From the first days of the Bolshevik revolution in Russia, communists started persecution against the Church, tortures, and executions of the clergy and faithful. In 1932 communists in Russia launched a campaign of a total, physical liquidation of the Church in Russia (so-called “Godless Five-Year Plan”) their plan was that in the course of 5 years, by 1937, religion would have been completely eradicated.
This is what was written by the witness, who later was able to escape from Soviet Russia:
“In 1930-ties I traveled through the whole of Siberia on a scientific expedition and in 1933 our travels took us to Irkutsk, Balagansk, and Kachug. The road from Kachug to Balagansk was completely in taiga; there were no inhabitants, and only prisoners worked on the construction. In the concentration camps around Kachug at that time, there reigned an unheard-of tyranny. For no reason, people were shot, beaten, flogged. If any one of the prisoners did not fulfill his daily assignment, the camp guards had the right to do what they wanted with him. Living conditions were terrible, people were dying of hunger and cold. In July 1933, our exploration party stopped for several days not far from a concentration camp. The weather had become quite pleasant. After dinner, we sat until late at night by the bonfire. We often heard some kind of cries, which echoed through the taiga. We didn’t know yet what kind of cries they were. It was a clear, quiet night; the fresh Siberian air was giving off a fragrant aroma of taiga flowers along the valley. And as long as I live I will never forget this valley, I will remember it always!

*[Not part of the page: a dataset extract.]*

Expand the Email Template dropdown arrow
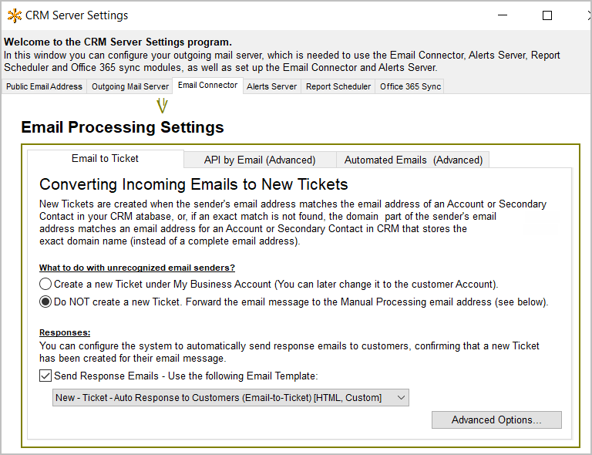tap(400, 398)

Our sweet morning sleep was interrupted by a kind of mournful human moan. We all got up quickly. The head of our party, a native of Irkutsk, quickly took up a pair of binoculars, others set up two leveling instruments, and we began to observe a crowd moving in our direction; because of the undergrowth, it was difficult to understand what was going on.
They were prisoners, about sixty, and as they got closer we could see clearly that they were all wasted from starvation and overwork. What did we see? Each of them had a rope on their shoulders. They were dragging a sleigh – a sleigh in the month of July! And on the sleigh, a big barrel with human excrement.
The guards who accompanied them apparently didn’t know that there was a scientific expedition on the territory of the concentration camp. We heard the precise words of the guards’ command: “Lie down and don’t move”. One of the guards ran back to the camp; apparently, they considered us suspicious. One of our party somehow quickly determined the situation of the prisoners and said: “We have prolonged their lives for a few minutes.”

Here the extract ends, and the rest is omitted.